When a win isn't

A win is a win is a win.

At least, that's what the appellate attorney in State v. Swann must have figured.  The defendant had been convicted of felonious assault, and at trial he'd attempted to present evidence that another person had confessed to the shooting, under the "declaration against interest" exception to the hearsay rule provided by Evid.R. 804(B)(3).   One problem:  under that rule, a statement "tending to expose the declarant to criminal liability. . . is not admissible unless corroborating circumstances clearly indicate the truthworthiness of the statement."  The trial judge found that the proffered evidence -- testimony by four witnesses who were friends of both the defendant and the declarant -- didn't satisfy the "trustworthiness" requirement, and excluded the testimony.

So everybody trudged off to the court of appeals, which, by a 2-1 vote, reversed the conviction.  The dissenting judge found that the trial court properly applied 804(B)(3).  One of the other judges didn't, holding that the corroborating circumstances were sufficient to show that the statement was trustworthy, and should have been admitted.

And this is where things got interesting.  In 2006, the US Supreme Court decided the case of South Carolina v. Holmes, which the Court had unanimously reversed a decision excluding evidence of a third party's confession.  The third judge on the 10th District's panel decided that Holmes was dispositive, and wound up writing the majority opinion saying just that.

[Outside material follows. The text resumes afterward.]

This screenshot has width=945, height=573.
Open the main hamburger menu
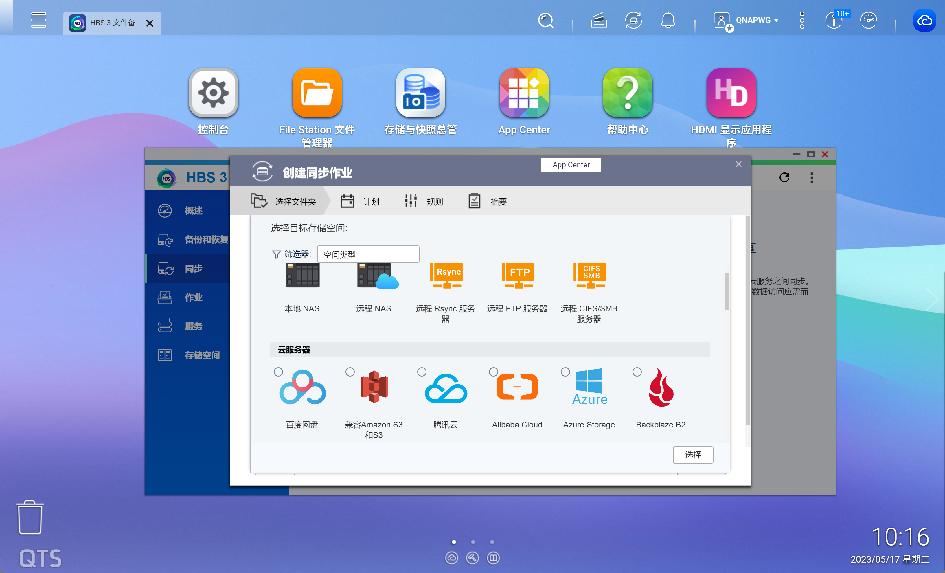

One problem:  the two cases really weren't that similar.  In Holmes, the trial judge had excluded the evidence of the declaration against interest on the basis of an earlier state supreme court holding that "where there is strong forensic evidence of an appellant's guilt, proffered evidence about a third party's alleged guilt does not raise a reasonable inference as to the appellant's own innocence."  The short version:  if the state's got a strong case, it doesn't matter how good the corroborating evidence of the third party's confession is, it doesn't come in.

There are some similarities between Swann and Holmes, to be sure:  in both situations, the trial judge excluded evidence which might have exonerated the defendant.  As the Holmes court noted, that posed a potential conflict with the defendant's Sixth Amendment right to present a defense.  But the main problem in Holmes was that the trial court had to analyze the state's forensic evidence in isolation, without considering the probative value of the defense's proffer of the third-party confession.  As the Court noted, it would make no more sense if the state decided the prosecution couldn't offer its forensic evidence because the defense's third-party confession was so strong.

Rule 804(B)(3), on the other hand, requires the judge to look only at the proffered evidence itself, and the Holmes court was quick to indicate that it wasn't calling traditional rules on that into question; in fact, it noted that "such rules are widely accepted, and neither defendant nor his amici challenge them here."

Still, a win is a win is a...  But a win for the wrong reason is an invitation for Supreme Court review, and that's exactly what happened in Swann.  So last week, the defendant's appellate attorney spent a very uncomfortable fifteen minutes fielding questions about the ruling and acknowledging the inapplicability of Holmes, and implicitly admitting that she would have very much liked it if the author of the Swann opinion had never heard of Holmes.

There might have been a way to salvage something out of the majority appellate court opinion in Swann, but it would have been tough.  There's a part of me that finds somewhat unsettling the idea that a judge can exclude a major portion of the defendant's case because he doesn't find it sufficiently reliable.  Even more troubling is that the trial court's decision in that regard is normally reviewable only for abuse of discretion.  And the prosecutor last week closed out the rebuttal portion of his closing argument by asking the Court that if it reverses and remands the case, it remind the appellate court to do just that.

I wouldn't be at all surprised if that's exactly what happens.